Le septième et dernier arc de 00:19 UTC reflète une tentative de reconnexion qui s’est brutalement interrompue, et comme cette occurrence coïncide avec l’estimation du temps de vol maximal de l’avion, l’épave de l’avion (ou au moins les plus gros morceaux comme les moteurs ou l’ossature de la carlingue) doit se trouver au fond de l’océan à proximité de ce septième arc.

En effet, il a été possible de déterminer que c’est dans l’hémisphère sud que l’avion a navigué, car un autre jeu de données techniques est disponible lors de ces transmissions entre l’avion et le système satellitaire, il s’agit des Burst Frequency Offsets (BFOs). Ici, il s’agit d’évaluer le décalage en fréquence qui provient de l’effet Doppler-Fizeau créé par les mouvements relatifs du satellite et de l’avion le long de l’axe qui les relie.

La connaissance des BFOs permet de tenir compte de l’effet Doppler pour recaler les fréquences de transmission et d’ainsi optimiser la qualité de réception du signal (comme lorsque vous tournez le bouton de réglage d’un vieux poste de radio analogique).

Pour la localisation de l’avion, un apport essentiel des BFOs est de montrer que la partie de l’arc à retenir pour chercher l’avion est la moitié se trouvant dans l’hémisphère sud.

En effet, dans les dernières heures pendant lesquelles l’avion a volé, le mouvement du satellite autour de sa position moyenne était orienté vers le sud, ce qui veut dire que la contribution Doppler du satellite tendait à le rapprocher de l’avion et venait donc compenser en partie le mouvement d’éloignement de l’avion :

mvt-satellite

Source : Ashton & al. The Search for MH370 – The Journal of Navigation (2014)
NB : l’échelle n’est pas la même en longitude et en latitude ; l’oscillation se fait surtout selon l’axe nord-sud.

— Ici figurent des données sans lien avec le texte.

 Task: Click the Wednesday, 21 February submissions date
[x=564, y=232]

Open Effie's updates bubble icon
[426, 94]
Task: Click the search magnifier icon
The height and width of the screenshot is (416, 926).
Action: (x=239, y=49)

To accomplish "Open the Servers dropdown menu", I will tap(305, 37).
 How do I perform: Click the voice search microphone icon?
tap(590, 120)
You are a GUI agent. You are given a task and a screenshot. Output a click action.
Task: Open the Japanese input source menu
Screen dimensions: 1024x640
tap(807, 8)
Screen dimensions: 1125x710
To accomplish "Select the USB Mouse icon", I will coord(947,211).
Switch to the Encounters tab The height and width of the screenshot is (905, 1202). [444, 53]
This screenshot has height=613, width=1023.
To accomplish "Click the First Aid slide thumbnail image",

Si l’avion avait volé dans l’hémisphère nord, le satellite se déplaçant vers le sud aurait au contraire ajouté sa propre contribution à l’effet de l’éloignement de l’avion.
L’effet Doppler est en partie compensé par la partie embarquée du système, appelée la Satellite Data Unit (SDU), mais en partie seulement (la composante verticale de la vitesse de l’avion, en particulier, n’est pas prise en compte), et les valeurs résiduelles des BFOs (ces valeurs sont de l’ordre de quelques hertz) mesurées et transmises au sol sont suffisantes pour distinguer le nord du sud et nous indiquer que la dernière partie du vol s’est déroulée dans l’hémisphère sud.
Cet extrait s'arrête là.